Effect of Leptin on Vascular Nitric Oxide and Endothelial Function

Leptin is a peptide hormone secreted by white adipose tissue which is primarily involved in the regulation of food intake and energy expenditure. Recent studies suggest that leptin contributes to the pathogenesis of arterial hypertension associated with the metabolic syndrome. Plasma leptin concentration is increased in obese individuals. Moreover, chronic leptin administration or transgenic overexpression increases blood pressure in experimental animals, and some studies indicate that plasma leptin is elevated in hypertensive subjects independently of body weight. The purpose of this article is to characterize the relationship between leptin and vascular nitric oxide (NO), which plays a pivotal role in the regulation of blood pressure.

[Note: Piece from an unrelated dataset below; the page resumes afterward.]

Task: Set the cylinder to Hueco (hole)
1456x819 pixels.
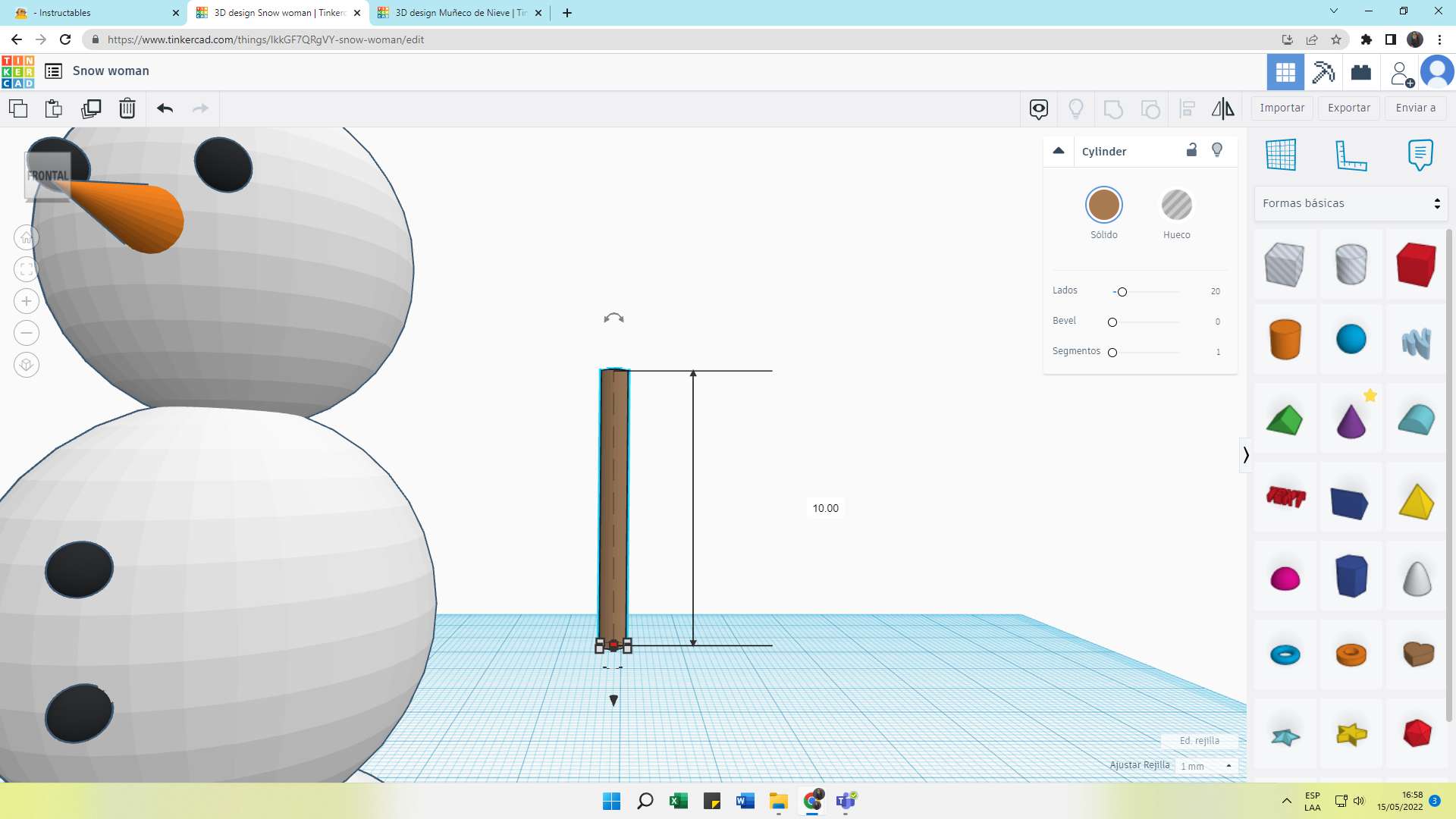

Acutely administered leptin stimulates endothelial NO production, which counteracts simultaneous stimulation of the sympathetic nervous system and results in no net changes in blood pressure. Unfortunately, this acute NO-mimetic effect of leptin is impaired in obesity. This “vascular leptin resistance” may contribute to blood pressure elevation due to unopposed sympathetic activity. In addition, chronic hyperleptinemia may impair endothelial function by increasing formation of reactive oxygen species which scavenge NO. Recently, important progress has been made in understanding both the mechanism of resistance to acute NO-mimetic effect of leptin and unbeneficial impact of long-lasting hyperleptinemia on endothelial function.